Но несмотря на прекрасную погоду, несмотря на предложение пленницам выйти из башни и погулять в саду, все они отказались; со времени смерти супруга королева упорно сидела в своей комнате; она не хотела проходить мимо дверей тех комнат второго этажа, где жил король.

Если ей и случалось дышать чистым воздухом после рокового дня 21 января, то лишь когда она выходила на крышу башни; тут отверстия между зубцами были заколочены досками.

Караульные национальные гвардейцы, получив уведомление, что трем пленницам позволено погулять, прождали целый день, но те и не подумали воспользоваться разрешением.

Часов в пять из башни вышел человек и подошел к сержанту, начальнику караула.

— Ага, вот и дедушка Тизон, — сказал сержант, человек по виду очень веселый.

— Да, я сам, гражданин; я принес тебе от секретаря Мориса Лендэ, твоего друга — он сидит там, наверху, — вот это разрешение, данное Тампльским советом моей дочери, она может сегодня вечером повидаться с матерью.

— И ты уходишь в ту самую минуту, как должна прийти дочь твоя, бессердечный отец? — спросил сержант.

— Ах, ухожу против воли, гражданин сержант.

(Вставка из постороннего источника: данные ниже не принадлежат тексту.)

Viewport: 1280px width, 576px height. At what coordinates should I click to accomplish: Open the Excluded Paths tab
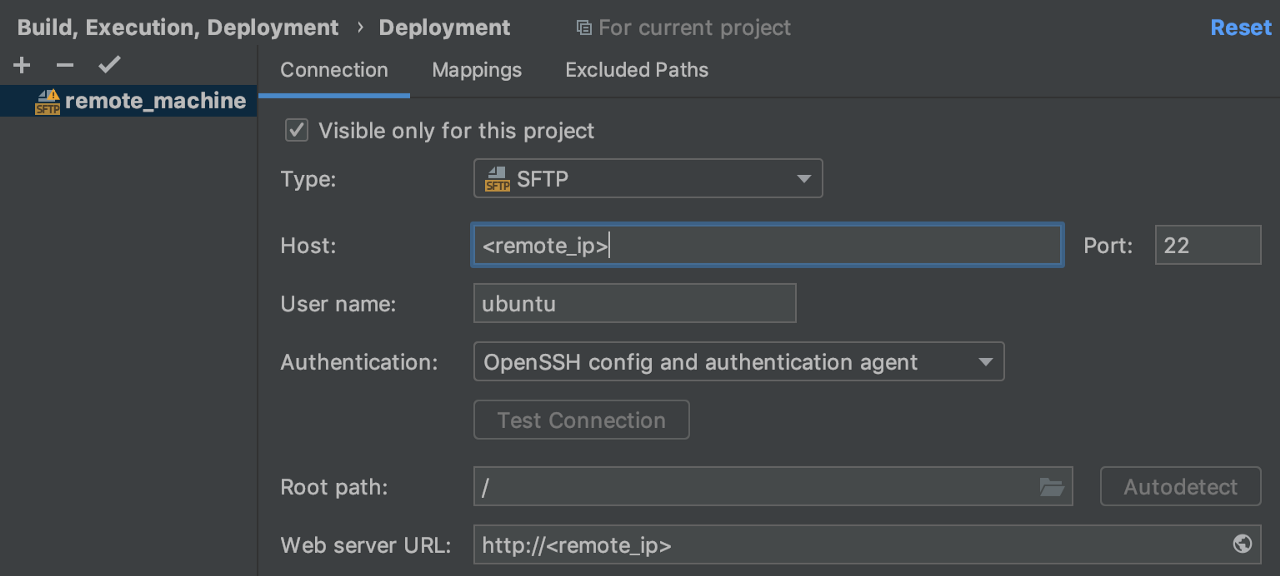tap(637, 70)

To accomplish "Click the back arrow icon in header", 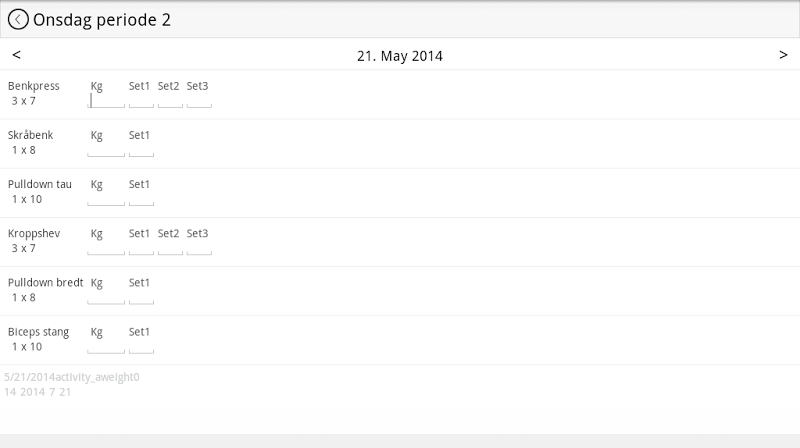I will (x=18, y=20).
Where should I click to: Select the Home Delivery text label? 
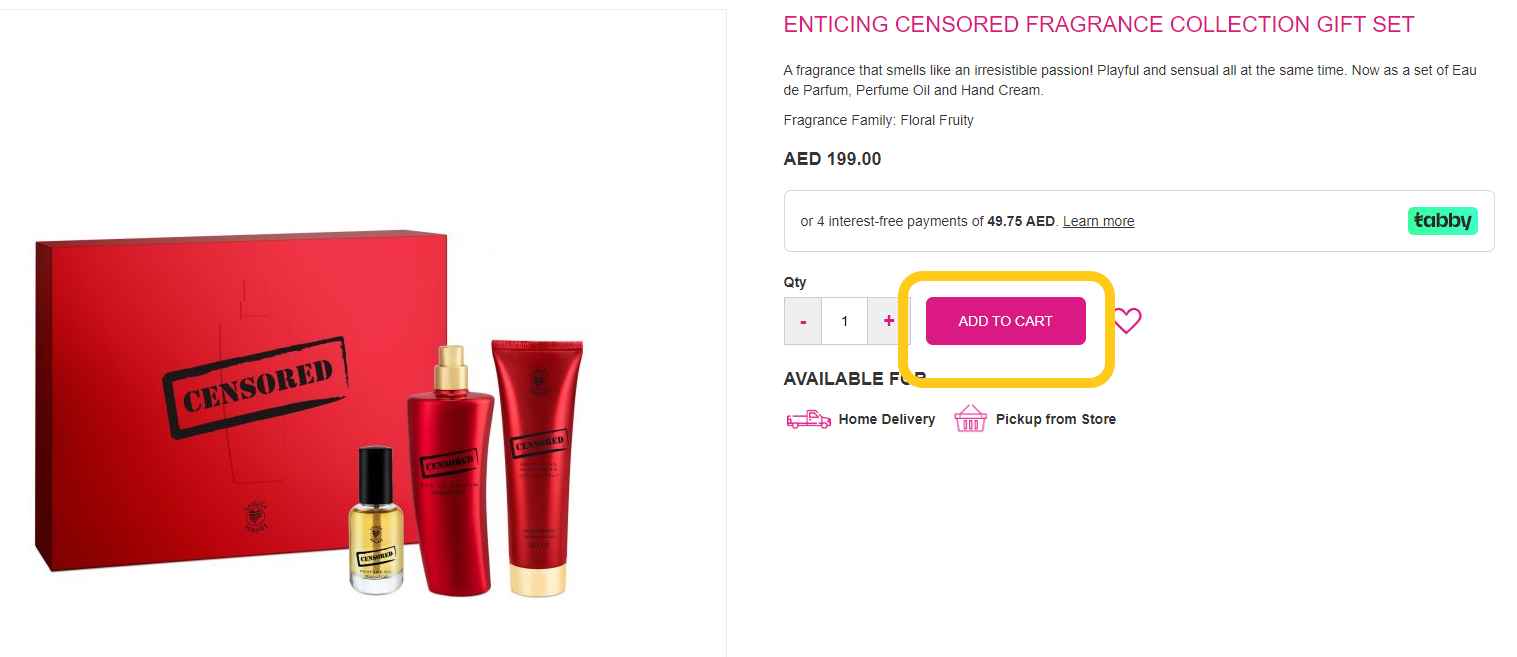886,419
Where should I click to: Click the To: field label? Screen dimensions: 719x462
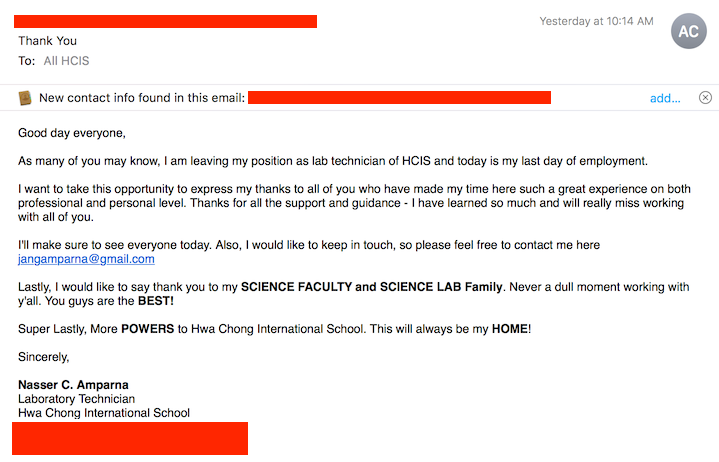click(x=27, y=61)
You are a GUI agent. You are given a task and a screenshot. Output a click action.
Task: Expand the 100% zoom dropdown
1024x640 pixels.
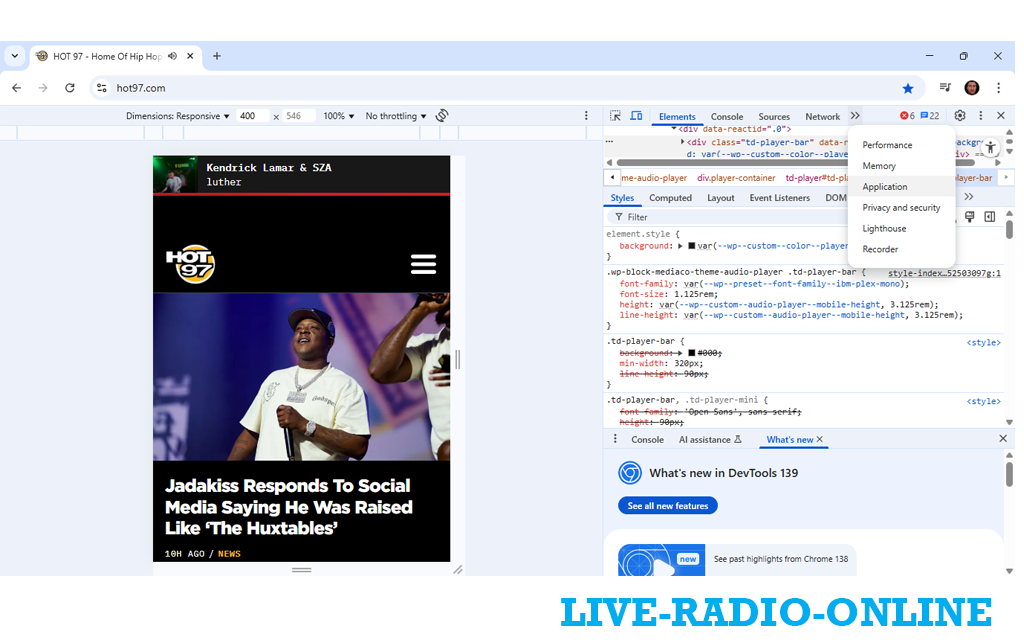pyautogui.click(x=338, y=116)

И я надеялся поцеловать дочку, которую не видал целых два месяца… хотел поцеловать крепко, как всегда отец целует дочь. Но как бы не так! Служба, проклятая служба гонит вон! Надобно отправляться в общину с рапортом. У ворот ждет меня извозчик с двумя жандармами… и именно в ту минуту, как должна прийти сюда моя бедная София.

— Несчастный отец! — сказал сержант.

Любовь отечества
Потушит крови глаз;
Ну что за молодечество,
Когда…

— Послушай, Тизон, если найдешь рифму на «глас», так скажи мне: а то ничего на ум не приходит.

— А ты, гражданин сержант, пропусти мою дочь, когда она придет повидаться с матерью… Ведь жена моя почти умирает от того, что не видит дочери.

— Разрешение написано по форме, как следует, — отвечал сержант, в котором читатель, вероятно, уже узнал друга нашего Лорена. — Что ж тут толковать? Когда твоя дочь придет, так и пройдет.

— Спасибо, храбрый Фермопил, прощай, — сказал Тизон.

И он отправился с рапортом в Коммуну, повторяя: «Как жена будет счастлива!.. Как она будет счастлива!»

— Послушай-ка, сержант, — сказал национальный гвардеец, посматривая вслед Тизону и слушая его последние слова, — послушай-ка, волосы дыбом становятся.

— Отчего, гражданин Дево? — спросил Лорен.

— Как отчего? — продолжал сострадательный национальный гвардеец. — Вот человек, такой грубый с виду, с железным сердцем, неумолимый сторож королевы, уходит со слезами на глазах и от радости, и от горя, мечтая, что жена увидит дочь его, а он не увидит любимицы своей!.. Не следует слишком много рассуждать об этом, сержант, потому что поистине сердцу становится больно…

— Разумеется, вот почему не рассуждает даже этот человек, а только уходит со слезами на глазах.

— О чем же ему еще думать?

— Как о чем? Да о том, что своего сына три месяца не видела та женщина, с которой он сам обходится чрезвычайно жестоко. Он не думал о ее горе; толкует только о своей печали, вот и все. Правда, женщина эта была королевой, — продолжал сержант таким насмешливым тоном, который объяснить было бы очень трудно, — а ведь с королевами никто не обязан быть столь же учтивым, как с женами помощников.

— Как бы то ни было, все это очень печально, — сказал Дево.

— Печально, но необходимо, — прибавил Лорен, — лучше всего, как ты говоришь, вовсе не рассуждать.